Die Pflanzenwelt ist nicht so beschaulich, wie es unsere gehegten Parks und Vorgärten meistens suggerieren. Um zu sehen, mit welcher Zähigkeit manche Pflanzensorten selbst widrigsten Bedingungen standhalten, muss man beispielsweise nur ein wenig abseits der Rabatten schauen. Lois Weinbergers Arbeiten im öffentlichen Raum haben den Blick schon auf trockene Baustellen, Ruderalgebiete, Müllkippen oder gar blanke Betontische gelenkt. Und überall gedeiht etwas. Im St. Pöltener Kulturbezirk hat er aktuell einen 10 x 20 Meter großen Betonsockel mit 2000 verschiedenfarbigen, mit Erde gefüllten Plastikeimern bestückt. Auf diesem anfangs künstlich bunten Feld wird es ebenfalls bald sprießen. Und keine Hacke wird dem „Unkraut“ Einhalt bieten können. Das Plastik wird über die Jahre spröde werden und brechen. Aber auch wenn von den Eimern nur mehr Stückwerk übrig sein wird, werden dort beständig neue Keimlinge aufgehen.

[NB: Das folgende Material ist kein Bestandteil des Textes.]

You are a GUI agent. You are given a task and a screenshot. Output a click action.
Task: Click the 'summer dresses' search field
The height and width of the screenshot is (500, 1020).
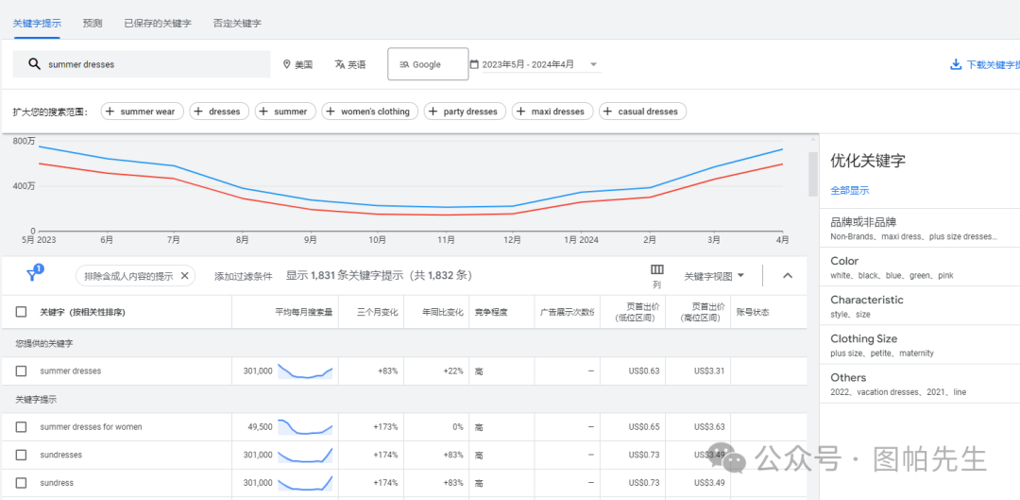click(142, 64)
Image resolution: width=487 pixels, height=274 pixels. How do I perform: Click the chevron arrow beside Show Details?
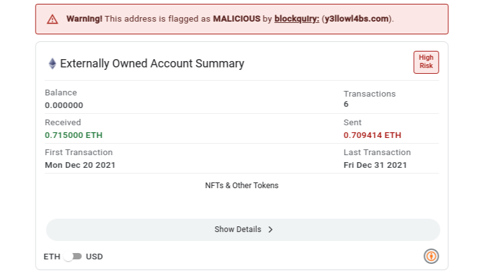[271, 229]
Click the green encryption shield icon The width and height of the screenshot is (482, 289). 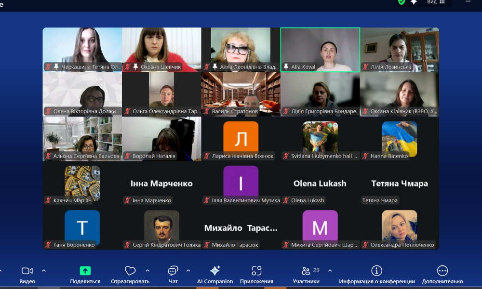[x=402, y=2]
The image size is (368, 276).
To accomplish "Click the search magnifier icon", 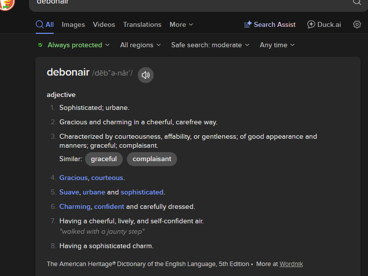I will tap(357, 2).
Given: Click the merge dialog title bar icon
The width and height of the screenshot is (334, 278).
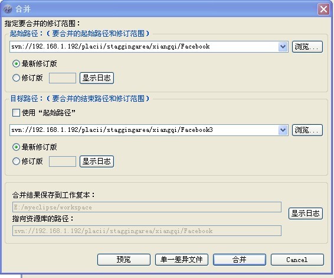Looking at the screenshot, I should click(8, 9).
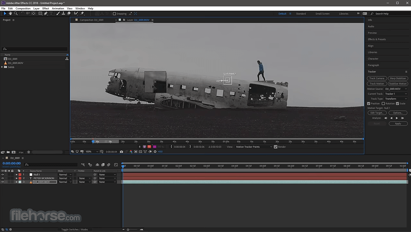Hide the Null 1 layer
Image resolution: width=411 pixels, height=232 pixels.
pos(3,174)
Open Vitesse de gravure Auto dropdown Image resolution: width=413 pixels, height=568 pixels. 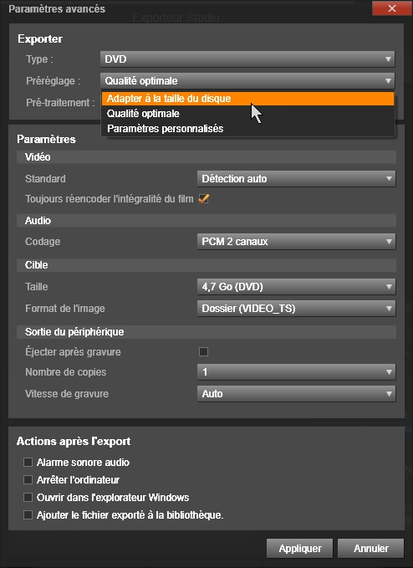pyautogui.click(x=297, y=394)
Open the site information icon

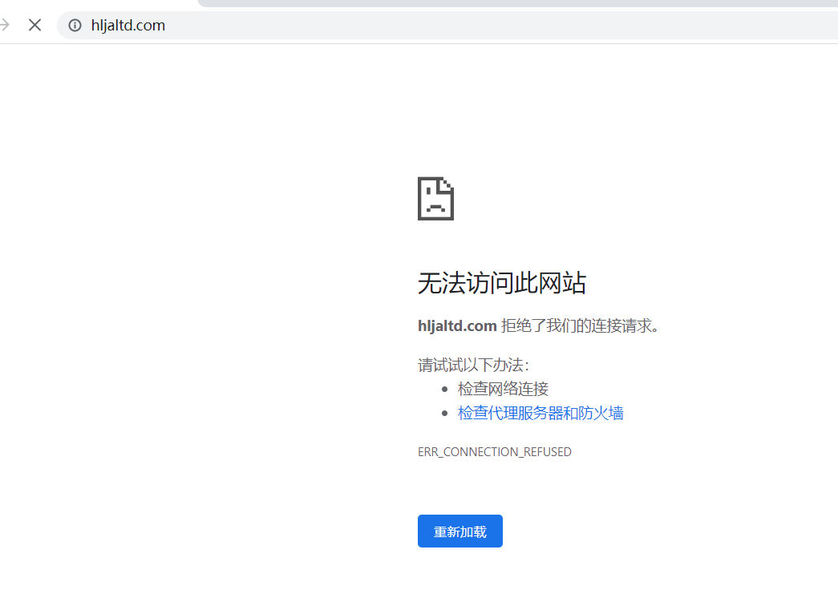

Ohne erst die vielen Assoziationsketten zu diesem Werk auszubreiten – von künstlicher Struktur und Entropie bis Plastikblumen und dem Charme der Vergänglichkeit –, fällt auf, wie schnell in den Gärten von Lois Weinberger die Gedanken über die Pflanzenwelt hinausführen. Wer will, kann zwar jeden Garten und Park als eine gesellschaftliche Metapher lesen – z.B. als unbewusste Manifestation sozialer Ordnungswut –, selten ist solch eine Lesart aber derart erwünscht und führt zu so ungewohnt libertären Ideen wie bei Weinberger. Beim Innsbrucker Garten drängt sich zum Beispiel das Thema „Migration“ auf. Schon die äußere Form der „Einfriedung“ gleicht einem langen Überseecontainer. Solche Stahlcontainer gehören heute zu den gängigsten Austauschformaten der Welt. Sie sind das uniformierte Treibgut des globalen Handels. Gestapelt oder einzeln stehen sie in den Häfen und Logistiklagern, kommen sie auf Schiffen und Zügen von hier nach dort. Äußerlich ist ihnen nicht anzusehen, was sie enthalten. Sie selbst sind ort- und ziellos. Und wie Aki Kaurismäki in seinem neuesten Film „Der Mann ohne Vergangenheit“ vorgeführt hat, eignen sie sich symbolisch auch gut als Wohnungen für ähnlich entwurzelte oder nomadische Personen.

Lois Weinbergers Käfig funktioniert analog: Er ist Zwischenquartier für vagabundierende Samenfracht, Kampfarena rivalisierender Pflanzen-Migranten, die auf der Suche nach neuen Arealen sind, nach Orten mit günstigem Klima und geeigneter Bodenbeschaffenheit. Alle paar Monate kartografiert Weinberger die aktuelle Besiedlungsstruktur, macht gleichsam Volkszählung. Wahrscheinlich agiert er dabei nicht viel anders als die Wissenschaftler im benachbarten Institutsgebäude, wenn diese über Saisonarbeit im Tourismusgewerbe forschen. Oder über Binnenmigration, Landflucht oder Gentrifizierung. Da erscheint es dann fast paradox, dass es gegen Weinbergers „Paralleluniversum“ vor der SOWI gerade von Seiten der Universität anfangs massive Widerstände und Kampagnen gab. So drastisch anschaulich wollte man die eigenen Themen offensichtlich doch nicht an sich heran lassen. Mittlerweile haben sich die Gemüter wieder beruhigt. Und die Wolken zogen ohnehin immer schon ungerührt vorüber.